The Port of Newhaven is a port and associated docks complex located within Newhaven, East Sussex, England, situated at the mouth of the River Ouse.

International ferries run to the French port of Dieppe, Seine-Maritime, a distance of 75.5mi.[1] Although there are some derelict signs of the one-time train ferry operations, the harbour still sees a great deal of freight and passengers movement.[2]

The port is also served by Newhaven Harbour railway station.

History[edit]

The fish village of Newhaven was of little maritime importance until the opening of the railway line to Lewes in 1847.

Seaford branch[edit]

From 1864, under instruction from the London, Brighton and South Coast Railway (LB&SCR) which had acquired lands around the then fishing village, their Chief Engineer Frederick Banister was instructed to design a new commercial-scale port facility and transport access system.[3]

In 1864, Banister eabled the construction of the Seaford Branch Line from the East Coastway Line at Lewes via Newhaven town to Newhaven harbour, on the east side of the river. This would later allow the bulk transport and supply of building materials to enable construction of the docks at Newhaven.

LB&SCR passenger ferry services[edit]

A map showing the main LB&SCR ferry routes in 1888

Up until this point, cross-channel passenger services from London to Paris, had mainly operated from Brighthelmstone (now Brighton) using the 1820 completed Chain Pier, and secondly from Shoreham. However, both of these ports severely restricted the size of accessible vessels, and hence volume and profit from a commercial passenger operation.[4]
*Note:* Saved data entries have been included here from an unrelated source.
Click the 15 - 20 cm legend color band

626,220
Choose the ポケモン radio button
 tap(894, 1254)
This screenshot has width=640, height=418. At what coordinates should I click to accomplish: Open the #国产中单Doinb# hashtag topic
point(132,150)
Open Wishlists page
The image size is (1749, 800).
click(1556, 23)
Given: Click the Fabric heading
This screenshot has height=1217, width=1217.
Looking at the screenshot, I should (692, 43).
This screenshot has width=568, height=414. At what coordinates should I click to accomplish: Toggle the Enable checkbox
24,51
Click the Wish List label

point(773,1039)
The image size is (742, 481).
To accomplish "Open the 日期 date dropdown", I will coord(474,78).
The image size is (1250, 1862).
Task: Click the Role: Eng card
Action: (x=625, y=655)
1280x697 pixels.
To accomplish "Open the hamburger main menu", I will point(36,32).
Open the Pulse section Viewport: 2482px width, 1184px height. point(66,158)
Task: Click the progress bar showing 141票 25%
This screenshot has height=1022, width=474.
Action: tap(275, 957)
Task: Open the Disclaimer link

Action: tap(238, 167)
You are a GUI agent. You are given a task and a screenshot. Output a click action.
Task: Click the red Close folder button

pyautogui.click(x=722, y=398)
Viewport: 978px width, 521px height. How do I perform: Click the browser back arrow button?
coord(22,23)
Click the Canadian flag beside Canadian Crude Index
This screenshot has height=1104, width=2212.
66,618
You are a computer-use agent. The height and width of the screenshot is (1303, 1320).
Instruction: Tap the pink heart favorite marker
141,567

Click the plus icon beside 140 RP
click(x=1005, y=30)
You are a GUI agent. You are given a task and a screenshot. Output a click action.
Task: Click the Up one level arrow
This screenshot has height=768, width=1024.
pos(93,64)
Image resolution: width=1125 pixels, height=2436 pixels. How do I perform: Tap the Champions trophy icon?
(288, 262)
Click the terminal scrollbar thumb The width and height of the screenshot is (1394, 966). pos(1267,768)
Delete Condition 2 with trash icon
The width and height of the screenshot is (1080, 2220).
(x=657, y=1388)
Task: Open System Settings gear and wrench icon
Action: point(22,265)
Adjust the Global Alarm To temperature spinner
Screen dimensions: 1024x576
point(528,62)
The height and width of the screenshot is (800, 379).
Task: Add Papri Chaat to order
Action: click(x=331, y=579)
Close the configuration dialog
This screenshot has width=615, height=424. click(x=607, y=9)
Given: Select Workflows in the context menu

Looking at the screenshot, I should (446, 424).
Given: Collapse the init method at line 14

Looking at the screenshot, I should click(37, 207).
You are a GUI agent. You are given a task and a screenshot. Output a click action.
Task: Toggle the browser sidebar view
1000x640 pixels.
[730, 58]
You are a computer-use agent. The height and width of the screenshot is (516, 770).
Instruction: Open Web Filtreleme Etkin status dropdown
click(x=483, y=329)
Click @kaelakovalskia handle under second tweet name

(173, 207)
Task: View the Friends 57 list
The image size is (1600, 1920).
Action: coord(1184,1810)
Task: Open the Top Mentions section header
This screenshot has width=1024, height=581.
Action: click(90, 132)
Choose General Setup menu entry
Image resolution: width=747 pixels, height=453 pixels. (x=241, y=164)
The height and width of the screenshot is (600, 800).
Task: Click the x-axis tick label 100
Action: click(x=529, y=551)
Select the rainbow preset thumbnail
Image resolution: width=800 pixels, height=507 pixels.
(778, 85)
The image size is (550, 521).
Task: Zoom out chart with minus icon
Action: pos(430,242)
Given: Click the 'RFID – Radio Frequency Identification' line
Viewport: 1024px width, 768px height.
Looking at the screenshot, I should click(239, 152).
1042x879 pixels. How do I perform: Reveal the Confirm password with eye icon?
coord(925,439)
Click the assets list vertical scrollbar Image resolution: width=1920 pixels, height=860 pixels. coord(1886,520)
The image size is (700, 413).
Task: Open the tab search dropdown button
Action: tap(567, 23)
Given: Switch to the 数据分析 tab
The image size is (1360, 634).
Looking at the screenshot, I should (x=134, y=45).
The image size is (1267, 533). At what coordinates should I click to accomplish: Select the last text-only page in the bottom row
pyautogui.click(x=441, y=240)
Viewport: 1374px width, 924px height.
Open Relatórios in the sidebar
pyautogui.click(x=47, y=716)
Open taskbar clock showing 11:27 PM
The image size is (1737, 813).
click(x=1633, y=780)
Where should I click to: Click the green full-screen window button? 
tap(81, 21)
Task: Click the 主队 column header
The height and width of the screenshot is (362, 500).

With the opening of the Seaford branchline, the LB&SCR funded the dredging of the harbours channel, and then other associated improvements between 1850 and 1878.[5] This enabled the company to operate three new purpose built mahogany-hulled paddle steamers with oscillating engines from the harbour, called: Newhaven; Brighton; and Dieppe. LB&SCR proposed to use these on services to Dieppe, but at the time France was entering a period of revolution. The exiled last King of France, Louis Philippe I and his Queen, used the port in 1848 during their flight from France,[6] staying overnight at the Bridge Hotel in Bridge Street before travelling onwards to London the next day.[4]

After completion of the new docks facility, the LB&SCR funded the dredging of the channel, and the other improvements to the harbour between 1850 and 1878, to enable it to be used by cross channel ferries.[7]

Although the Newhaven-Dieppe service was discontinued soon after its establishment,[8] in 1850 it established a Newhaven-Jersey ferry service. In 1853 it re-instated the Dieppe service, which flourished because it provided the claimed shortest land and sea route between London and Paris.[8] By this time the LB&SCR had built both a new passenger terminal, and the imposing London and Paris Hotel to enable the increased activity.[4]

An 1862 Act of Parliament gave the LB&SCR power to own and operate its own steam vessels.[9] Resultantly, in 1863 the companies French-partner Chemins de Fer de l'Ouest agreed to operate the Newhaven-Dieppe passenger service jointly. Although advertised as the "shortest and cheapest" route to Paris,[10] it was never the quickest because of the much longer time taken at sea than the rival Dover to Calais route.[11]

1878 expansion[edit]

Due to expanding cross-channel services and shortage of quay capacity at Newhaven, in 1863 the LB&SCR transferred the Jersey service to Littlehampton, and soon afterwards established the Littlehampton-Honfleur service.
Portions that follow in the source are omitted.